Requirements:
Write the next part of the article on Japan's energy policy and reactor restarts after the Fukushima crisis, beginning immediately after its final sentence.

Extract provided:
*****
Since the Fukushima nuclear crisis began a year ago, Japan’s energy supply mix has undergone a shakeup, with only two out of the nation’s 54 commercial nuclear reactors currently online and thermal power filling the gap.
The government is reviewing its overall energy policy, but a panel of experts given the task of drawing up options by this spring is deeply divided over the role nuclear power should play.
While the issue of what energy policy the country should pursue in the long term is still under discussion, Japan is guardedly moving toward the restart of idled reactors.
Last month, the Nuclear and Industrial Safety Agency OK’d the results of stress tests on the first two of dozens of idled reactors to check their ability to withstand disasters.
Kansai Electric Power Co. submitted the stress tests results on reactors 3 and 4 at the Oi plant in Fukui Prefecture, and got a tentative NISA nod.
The two-phase stress tests were mandated by the government after Tokyo Electric Power Co.’s Fukushima No. 1 power plant suffered three reactor core meltdowns triggered by the plant’s loss of power due to the March 11, 2011, Great East Japan Earthquake and crippling damage from monster tsunami.
Industry minister Yukio Edano, who is one of four ministers in charge of the decision on whether to authorize the restart of idled reactors, said: “The basic policy is to reduce Japan’s dependency on nuclear power over the medium to long term. This means that, for the near term, we would use (reactors) once their safety and security are assured.”
But some voice doubts over whether the stress tests introduced amid the Fukushima crisis are adequate to resume reactor operations and whether it is truly possible to confirm the safety of nuclear plants.
While the government says the initial test will be used to decide whether to restart reactors idled for routine inspections and maintenance, Hiromitsu Ino, a professor emeritus at the University of Tokyo, said the safety assessment on the two Oi reactors should be based on the results of both the first and second round of stress tests.
Utilities were supposed to submit to a second round of more comprehensive reactor stress tests by the end of last year, but so far none has done so.
“How can the agency say that the reactors can withstand the same sort of quake and tsunami that hit the Fukushima No. 1 plant when the examination of that accident is still incomplete and the cause remains unclear,” Ino said.
NISA validated the assessment that the two reactors at the Oi plant are capable of withstanding an earthquake 1.8 times stronger than the most powerful quake required to take into account when designing nuclear plants, and tsunami up to 11.4 meters high, four times higher than the maximum level presumed. The Fukushima plant was wrecked by 15-meter-high tsunami. Its sea wall was only a third of that height.
The agency’s judgment on the stress tests is now being checked by the Nuclear Safety Commission. Edano, Prime Minister Yoshihiko Noda and two other ministers are then to decide whether to authorize the restart of the reactors.
Although winning approval from host communities is not a legal requirement, Noda has made it clear the government will make its decision in light of local opinion.
Given the Fukushima crisis, the government has also been working to draw up a new energy policy, terminating its earlier plan to boost reliance on nuclear energy to 53 percent of total power supply by 2030 from around 30 percent in 2009.
*****
Information shown:
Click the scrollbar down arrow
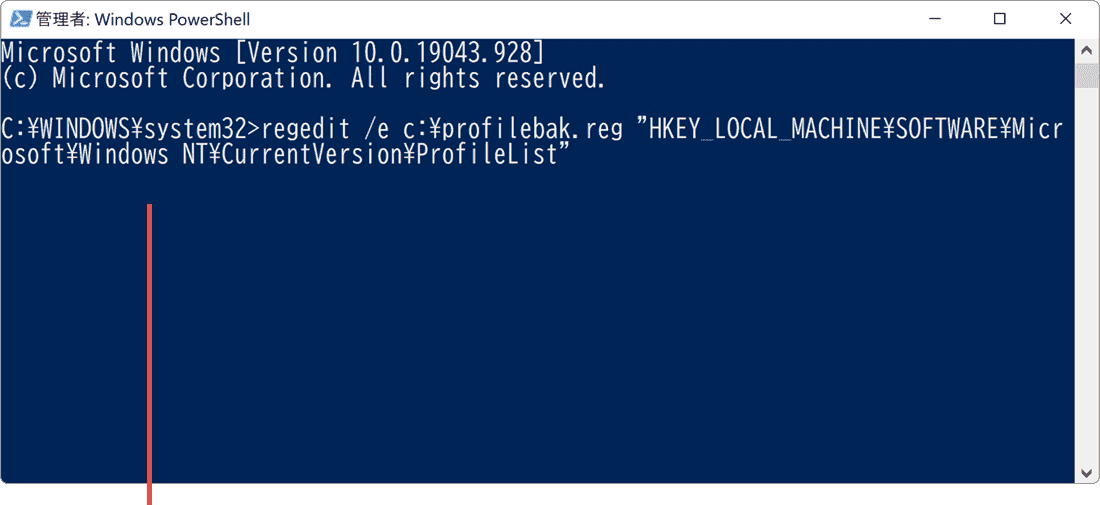 pos(1087,472)
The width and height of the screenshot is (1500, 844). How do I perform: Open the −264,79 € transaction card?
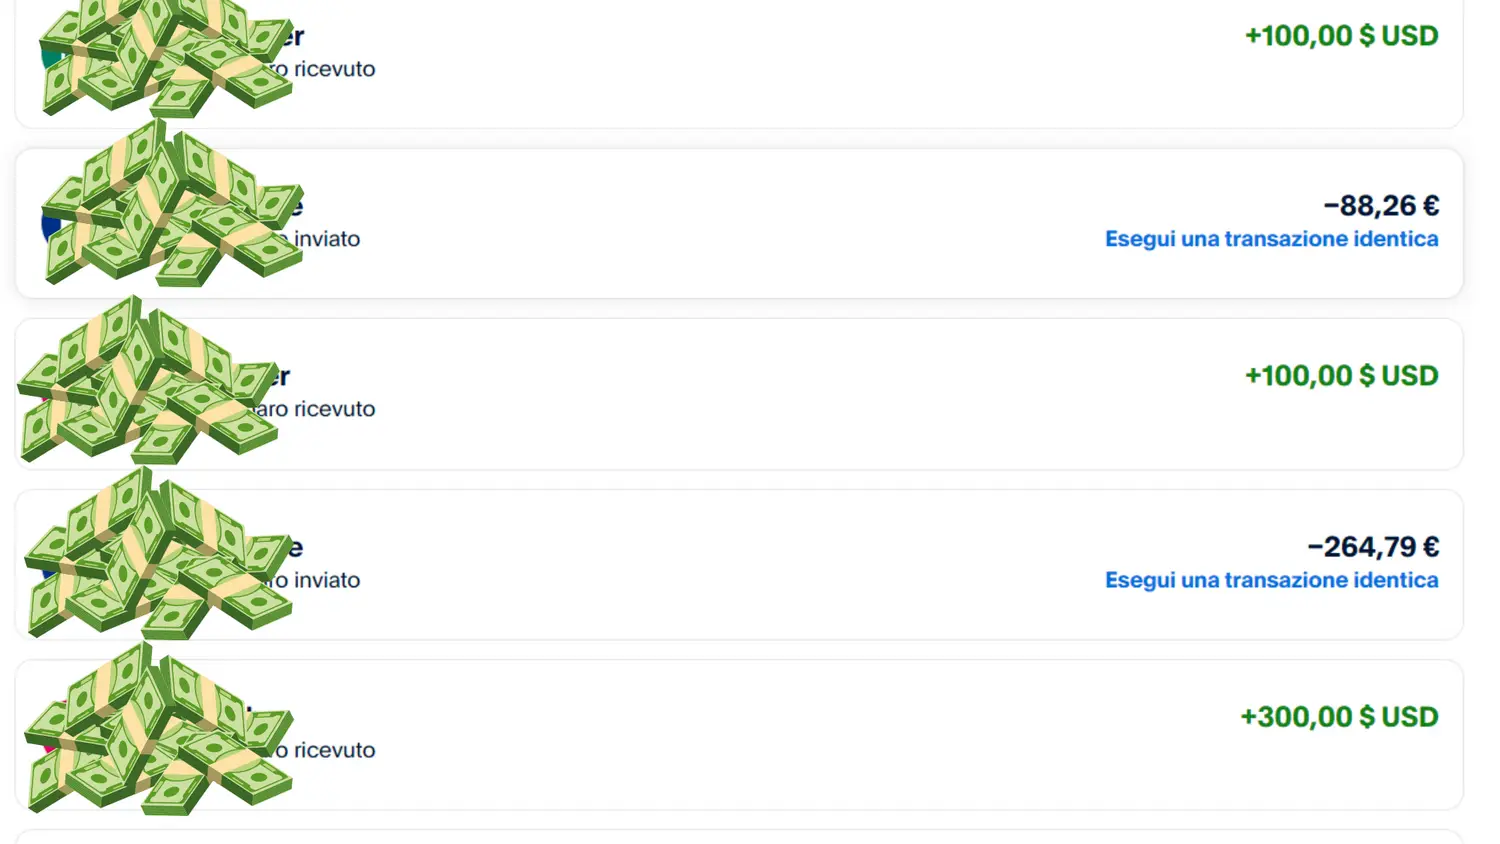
*****
The result:
During meetings of the panel, whose members include professors, business officials and environmentalists, those against nuclear power raise concerns about safety, the costs incurred when an accident occurs, and the unsolved issue of what to do with nuclear waste.
Proponents of nuclear power cite concerns over the availability of sufficient quantities of renewable energy as well as the adverse effects on the environment and the nation’s energy security if fossil fuels are sought as alternatives.
Noting that Japan relies on the Middle East for more than 80 percent of its oil imports and 20 percent of its liquefied natural gas imports, Sadayuki Sakakibara, chairman of Toray Industries Inc. and a member of the panel, is worried about recent tensions in the volatile region.
“If the Strait of Hormuz is closed, it could have a very serious effect on (Japan’s) energy supply,” he told a panel meeting.
Japan’s energy self-sufficiency rate, excluding nuclear power, stood at 4 percent in 2009, compared with 68 percent for the United States and 46 percent for Europe, according to a government handout.
If none of the reactors currently idled is reactivated, Japan will have no operating reactor within two months because the two still online will be shut down for routine checks, and the mandatory stress tests.
The government warned in November that the power supply could fall short of demand by 7 percent in peak hours this summer if no reactors are restarted and if demand matches that of 2010.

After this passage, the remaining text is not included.